[Saved entries]
◇ ◇ ◇ ◇

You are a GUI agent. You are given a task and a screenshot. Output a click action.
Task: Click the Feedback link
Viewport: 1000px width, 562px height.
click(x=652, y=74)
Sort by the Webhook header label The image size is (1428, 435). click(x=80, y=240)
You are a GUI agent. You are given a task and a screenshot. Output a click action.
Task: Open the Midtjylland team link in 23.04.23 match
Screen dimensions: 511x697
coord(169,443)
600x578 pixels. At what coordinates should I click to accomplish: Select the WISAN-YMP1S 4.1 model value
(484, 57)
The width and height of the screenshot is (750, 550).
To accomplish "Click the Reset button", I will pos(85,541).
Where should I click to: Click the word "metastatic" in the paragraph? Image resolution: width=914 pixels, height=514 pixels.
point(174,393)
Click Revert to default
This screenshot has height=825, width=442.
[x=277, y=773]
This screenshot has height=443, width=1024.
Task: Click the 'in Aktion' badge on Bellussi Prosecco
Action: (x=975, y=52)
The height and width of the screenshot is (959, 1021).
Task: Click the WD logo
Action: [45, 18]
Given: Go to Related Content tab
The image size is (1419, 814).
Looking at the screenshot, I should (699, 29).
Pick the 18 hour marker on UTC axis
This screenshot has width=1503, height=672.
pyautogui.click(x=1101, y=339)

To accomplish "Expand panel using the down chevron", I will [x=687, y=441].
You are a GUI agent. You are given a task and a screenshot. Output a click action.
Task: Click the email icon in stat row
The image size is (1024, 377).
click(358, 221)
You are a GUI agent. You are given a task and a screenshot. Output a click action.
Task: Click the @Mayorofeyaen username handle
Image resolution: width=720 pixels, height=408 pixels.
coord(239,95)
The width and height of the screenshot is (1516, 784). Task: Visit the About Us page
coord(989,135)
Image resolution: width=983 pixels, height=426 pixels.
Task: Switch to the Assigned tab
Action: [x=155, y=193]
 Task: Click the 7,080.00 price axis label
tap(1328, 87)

◇ ◇ ◇ ◇

Assignment:
Go through the data above and return every line exactly.

Response area:
You are a GUI agent. You are given a task and a screenshot. Output a click action.
Task: Click the Feedback link
Viewport: 1000px width, 562px height.
click(x=652, y=74)
Sort by the Webhook header label The image size is (1428, 435). click(x=80, y=240)
You are a GUI agent. You are given a task and a screenshot. Output a click action.
Task: Open the Midtjylland team link in 23.04.23 match
Screen dimensions: 511x697
coord(169,443)
600x578 pixels. At what coordinates should I click to accomplish: Select the WISAN-YMP1S 4.1 model value
(484, 57)
The width and height of the screenshot is (750, 550).
To accomplish "Click the Reset button", I will pos(85,541).
Where should I click to: Click the word "metastatic" in the paragraph? Image resolution: width=914 pixels, height=514 pixels.
point(174,393)
Click Revert to default
This screenshot has height=825, width=442.
[x=277, y=773]
This screenshot has height=443, width=1024.
Task: Click the 'in Aktion' badge on Bellussi Prosecco
Action: (x=975, y=52)
The height and width of the screenshot is (959, 1021).
Task: Click the WD logo
Action: [45, 18]
Given: Go to Related Content tab
The image size is (1419, 814).
Looking at the screenshot, I should (699, 29).
Pick the 18 hour marker on UTC axis
This screenshot has width=1503, height=672.
pyautogui.click(x=1101, y=339)

To accomplish "Expand panel using the down chevron", I will [x=687, y=441].
You are a GUI agent. You are given a task and a screenshot. Output a click action.
Task: Click the email icon in stat row
The image size is (1024, 377).
click(358, 221)
You are a GUI agent. You are given a task and a screenshot. Output a click action.
Task: Click the @Mayorofeyaen username handle
Image resolution: width=720 pixels, height=408 pixels.
coord(239,95)
The width and height of the screenshot is (1516, 784). Task: Visit the About Us page
coord(989,135)
Image resolution: width=983 pixels, height=426 pixels.
Task: Switch to the Assigned tab
Action: [x=155, y=193]
 Task: Click the 7,080.00 price axis label
tap(1328, 87)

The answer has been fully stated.